> [Assignment] Once you have read the listing, retype all of it exactly.

> [Supplied material]
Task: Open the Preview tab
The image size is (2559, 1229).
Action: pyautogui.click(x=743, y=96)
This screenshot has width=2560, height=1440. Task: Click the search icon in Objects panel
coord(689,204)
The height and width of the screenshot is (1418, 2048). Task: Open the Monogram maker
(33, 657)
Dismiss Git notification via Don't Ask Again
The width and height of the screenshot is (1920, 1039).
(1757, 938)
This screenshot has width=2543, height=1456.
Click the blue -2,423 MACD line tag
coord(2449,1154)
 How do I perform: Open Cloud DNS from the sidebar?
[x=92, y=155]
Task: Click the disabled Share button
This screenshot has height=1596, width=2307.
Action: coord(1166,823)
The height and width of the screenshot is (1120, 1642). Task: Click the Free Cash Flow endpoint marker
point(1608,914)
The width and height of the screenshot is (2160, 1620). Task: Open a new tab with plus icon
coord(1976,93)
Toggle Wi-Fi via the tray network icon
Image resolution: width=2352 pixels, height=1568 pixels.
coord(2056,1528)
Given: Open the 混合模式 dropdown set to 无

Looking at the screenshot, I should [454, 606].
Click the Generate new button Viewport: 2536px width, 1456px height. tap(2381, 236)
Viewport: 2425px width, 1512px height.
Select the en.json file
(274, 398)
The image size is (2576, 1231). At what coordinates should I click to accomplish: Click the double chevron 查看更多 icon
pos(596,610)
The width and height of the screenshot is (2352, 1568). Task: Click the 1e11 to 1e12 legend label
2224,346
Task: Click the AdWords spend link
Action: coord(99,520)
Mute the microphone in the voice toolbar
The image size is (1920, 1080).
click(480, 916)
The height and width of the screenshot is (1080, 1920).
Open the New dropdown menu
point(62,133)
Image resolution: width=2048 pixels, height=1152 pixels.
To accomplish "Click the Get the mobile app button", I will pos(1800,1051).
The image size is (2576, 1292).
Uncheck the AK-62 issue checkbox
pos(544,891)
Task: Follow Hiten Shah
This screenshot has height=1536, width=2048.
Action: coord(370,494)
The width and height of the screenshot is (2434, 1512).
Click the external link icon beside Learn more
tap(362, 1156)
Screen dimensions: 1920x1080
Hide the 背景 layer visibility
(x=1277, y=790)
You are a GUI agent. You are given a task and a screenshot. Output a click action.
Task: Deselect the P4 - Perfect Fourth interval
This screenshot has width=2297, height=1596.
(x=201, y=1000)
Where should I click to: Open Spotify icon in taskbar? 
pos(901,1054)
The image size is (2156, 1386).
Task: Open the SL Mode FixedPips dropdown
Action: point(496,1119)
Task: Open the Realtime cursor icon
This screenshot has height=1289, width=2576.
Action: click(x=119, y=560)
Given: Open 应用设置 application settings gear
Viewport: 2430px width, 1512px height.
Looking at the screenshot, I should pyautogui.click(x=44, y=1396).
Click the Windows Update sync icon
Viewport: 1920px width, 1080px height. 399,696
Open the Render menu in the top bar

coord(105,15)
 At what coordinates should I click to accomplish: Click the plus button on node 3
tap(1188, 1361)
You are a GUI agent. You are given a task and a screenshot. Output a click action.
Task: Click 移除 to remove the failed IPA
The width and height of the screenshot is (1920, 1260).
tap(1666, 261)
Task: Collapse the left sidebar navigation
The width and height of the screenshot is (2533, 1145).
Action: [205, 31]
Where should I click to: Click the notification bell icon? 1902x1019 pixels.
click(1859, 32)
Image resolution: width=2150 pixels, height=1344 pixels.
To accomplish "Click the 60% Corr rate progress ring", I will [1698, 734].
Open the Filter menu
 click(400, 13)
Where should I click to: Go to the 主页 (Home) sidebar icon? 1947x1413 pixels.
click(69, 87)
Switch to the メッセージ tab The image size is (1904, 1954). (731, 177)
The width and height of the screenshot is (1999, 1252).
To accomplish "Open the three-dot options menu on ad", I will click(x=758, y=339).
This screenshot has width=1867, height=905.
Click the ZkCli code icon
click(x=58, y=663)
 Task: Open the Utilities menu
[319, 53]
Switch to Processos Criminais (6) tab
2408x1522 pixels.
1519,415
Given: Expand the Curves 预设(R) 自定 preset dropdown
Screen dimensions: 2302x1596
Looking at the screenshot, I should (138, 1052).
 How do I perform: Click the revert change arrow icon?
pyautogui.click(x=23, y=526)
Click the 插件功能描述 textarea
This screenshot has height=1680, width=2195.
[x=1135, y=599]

> [Solution to this problem]
Task: Open the Preview tab
The image size is (2559, 1229).
Action: pyautogui.click(x=743, y=96)
This screenshot has width=2560, height=1440. Task: Click the search icon in Objects panel
coord(689,204)
The height and width of the screenshot is (1418, 2048). Task: Open the Monogram maker
(33, 657)
Dismiss Git notification via Don't Ask Again
The width and height of the screenshot is (1920, 1039).
(1757, 938)
This screenshot has width=2543, height=1456.
Click the blue -2,423 MACD line tag
coord(2449,1154)
 How do I perform: Open Cloud DNS from the sidebar?
[x=92, y=155]
Task: Click the disabled Share button
This screenshot has height=1596, width=2307.
Action: coord(1166,823)
The height and width of the screenshot is (1120, 1642). Task: Click the Free Cash Flow endpoint marker
point(1608,914)
The width and height of the screenshot is (2160, 1620). Task: Open a new tab with plus icon
coord(1976,93)
Toggle Wi-Fi via the tray network icon
Image resolution: width=2352 pixels, height=1568 pixels.
coord(2056,1528)
Given: Open the 混合模式 dropdown set to 无

Looking at the screenshot, I should [454, 606].
Click the Generate new button Viewport: 2536px width, 1456px height. tap(2381, 236)
Viewport: 2425px width, 1512px height.
Select the en.json file
(274, 398)
The image size is (2576, 1231). At what coordinates should I click to accomplish: Click the double chevron 查看更多 icon
pos(596,610)
The width and height of the screenshot is (2352, 1568). Task: Click the 1e11 to 1e12 legend label
2224,346
Task: Click the AdWords spend link
Action: coord(99,520)
Mute the microphone in the voice toolbar
The image size is (1920, 1080).
click(480, 916)
The height and width of the screenshot is (1080, 1920).
Open the New dropdown menu
point(62,133)
Image resolution: width=2048 pixels, height=1152 pixels.
To accomplish "Click the Get the mobile app button", I will pos(1800,1051).
The image size is (2576, 1292).
Uncheck the AK-62 issue checkbox
pos(544,891)
Task: Follow Hiten Shah
This screenshot has height=1536, width=2048.
Action: coord(370,494)
The width and height of the screenshot is (2434, 1512).
Click the external link icon beside Learn more
tap(362, 1156)
Screen dimensions: 1920x1080
Hide the 背景 layer visibility
(x=1277, y=790)
You are a GUI agent. You are given a task and a screenshot. Output a click action.
Task: Deselect the P4 - Perfect Fourth interval
This screenshot has width=2297, height=1596.
(x=201, y=1000)
Where should I click to: Open Spotify icon in taskbar? 
pos(901,1054)
The image size is (2156, 1386).
Task: Open the SL Mode FixedPips dropdown
Action: point(496,1119)
Task: Open the Realtime cursor icon
This screenshot has height=1289, width=2576.
Action: click(x=119, y=560)
Given: Open 应用设置 application settings gear
Viewport: 2430px width, 1512px height.
Looking at the screenshot, I should pyautogui.click(x=44, y=1396).
Click the Windows Update sync icon
Viewport: 1920px width, 1080px height. 399,696
Open the Render menu in the top bar

coord(105,15)
 At what coordinates should I click to accomplish: Click the plus button on node 3
tap(1188, 1361)
You are a GUI agent. You are given a task and a screenshot. Output a click action.
Task: Click 移除 to remove the failed IPA
The width and height of the screenshot is (1920, 1260).
tap(1666, 261)
Task: Collapse the left sidebar navigation
The width and height of the screenshot is (2533, 1145).
Action: [205, 31]
Where should I click to: Click the notification bell icon? 1902x1019 pixels.
click(1859, 32)
Image resolution: width=2150 pixels, height=1344 pixels.
To accomplish "Click the 60% Corr rate progress ring", I will [1698, 734].
Open the Filter menu
 click(400, 13)
Where should I click to: Go to the 主页 (Home) sidebar icon? 1947x1413 pixels.
click(69, 87)
Switch to the メッセージ tab The image size is (1904, 1954). (731, 177)
The width and height of the screenshot is (1999, 1252).
To accomplish "Open the three-dot options menu on ad", I will click(x=758, y=339).
This screenshot has width=1867, height=905.
Click the ZkCli code icon
click(x=58, y=663)
 Task: Open the Utilities menu
[319, 53]
Switch to Processos Criminais (6) tab
2408x1522 pixels.
1519,415
Given: Expand the Curves 预设(R) 自定 preset dropdown
Screen dimensions: 2302x1596
Looking at the screenshot, I should (138, 1052).
 How do I perform: Click the revert change arrow icon?
pyautogui.click(x=23, y=526)
Click the 插件功能描述 textarea
This screenshot has height=1680, width=2195.
[x=1135, y=599]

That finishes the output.